The Montessori style of education is well worth looking into, and I really hope that governments and communities around the world see the value in adopting that type of learning environment.
Thanks for the tip! I had heard of Montessori schools before but only in the context of fancy private schools. In the ~5 minutes of top level reading there are some really interesting ideas there, it's definitely something I'll be looking further into. A couple of friends have been lamenting the state of public schools here (Ontario, Canada) so alternate learning styles have been top of mind for me.
One of the interesting aspects of Montessori is the mixing of age range. Not total, but there are age ranges that work well together and teach from each other.
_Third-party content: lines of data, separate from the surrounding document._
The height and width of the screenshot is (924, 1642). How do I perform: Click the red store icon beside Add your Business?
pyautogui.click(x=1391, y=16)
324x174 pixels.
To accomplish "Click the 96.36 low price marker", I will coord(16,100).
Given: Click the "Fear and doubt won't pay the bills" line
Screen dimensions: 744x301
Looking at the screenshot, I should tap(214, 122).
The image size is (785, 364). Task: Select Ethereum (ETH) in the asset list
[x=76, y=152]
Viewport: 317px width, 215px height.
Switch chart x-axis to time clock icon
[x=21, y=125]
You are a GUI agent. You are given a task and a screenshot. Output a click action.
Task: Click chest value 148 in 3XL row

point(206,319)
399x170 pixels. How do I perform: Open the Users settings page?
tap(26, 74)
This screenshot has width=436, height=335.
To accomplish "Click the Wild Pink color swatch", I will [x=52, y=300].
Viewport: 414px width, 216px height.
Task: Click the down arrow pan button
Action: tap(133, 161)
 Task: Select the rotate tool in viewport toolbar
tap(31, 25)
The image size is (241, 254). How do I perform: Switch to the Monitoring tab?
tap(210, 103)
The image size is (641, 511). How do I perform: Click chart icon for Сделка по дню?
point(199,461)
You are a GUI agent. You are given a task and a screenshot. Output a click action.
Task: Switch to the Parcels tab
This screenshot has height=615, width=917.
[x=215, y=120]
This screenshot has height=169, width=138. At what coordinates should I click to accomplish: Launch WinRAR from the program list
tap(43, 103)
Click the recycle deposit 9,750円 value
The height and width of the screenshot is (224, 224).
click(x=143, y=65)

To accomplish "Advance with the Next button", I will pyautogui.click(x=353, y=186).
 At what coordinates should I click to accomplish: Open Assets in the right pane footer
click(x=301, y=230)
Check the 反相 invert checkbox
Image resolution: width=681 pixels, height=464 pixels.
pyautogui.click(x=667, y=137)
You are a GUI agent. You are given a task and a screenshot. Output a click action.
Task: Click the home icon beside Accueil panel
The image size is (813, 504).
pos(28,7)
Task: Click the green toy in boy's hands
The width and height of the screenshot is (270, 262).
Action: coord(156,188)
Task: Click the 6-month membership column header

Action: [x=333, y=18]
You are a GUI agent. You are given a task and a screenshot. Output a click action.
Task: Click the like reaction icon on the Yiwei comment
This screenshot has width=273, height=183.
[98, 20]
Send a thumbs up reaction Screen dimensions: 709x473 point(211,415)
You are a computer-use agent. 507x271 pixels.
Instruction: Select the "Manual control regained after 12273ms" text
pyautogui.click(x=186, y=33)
One teacher for 30 students is hard when the teacher has to teach each of them, but if the environment is set up in a way that kids can teach each other (with the teacher checking everything is alright of course) you gain in efficiency and the kids learn a ton of social skills that the typical models do not teach.
Another thing that is happening at our local school (public, non-Montessori but the teachers are top-notch) is that teachers take care of not making level groups but affinity groups and try to mix levels within a group, and insist on the diversity of teaching paths.
IMO Private schools are kind of "pay to win" in education (technically lots of aspects in education are quite like that at least in the US). I do wish public schooling adopts different learning styles (such as Montessori schools)
Completely agree higher salaries and less bureaucratic breathing over the shoulder attracts better teachers out of the public system and into private schools where only the privileged have access. But frankly who can blame them; here in Ontario the teachers spend more time without a contract than with one and our government tried making it illegal for education workers to strike last year. Wouldn't surprise me if they tried the same thing when there's a strike next month.
I have mixed feelings about it because I am fairly familiar with educational neglect, having been trapped in an strongly underfunded rural Midwest high school where the football coach was also the history teacher and the science teacher and the music teacher (and from secondhand info, the agriculture science teacher) just gave the fuck up on us (we only had one of each of those).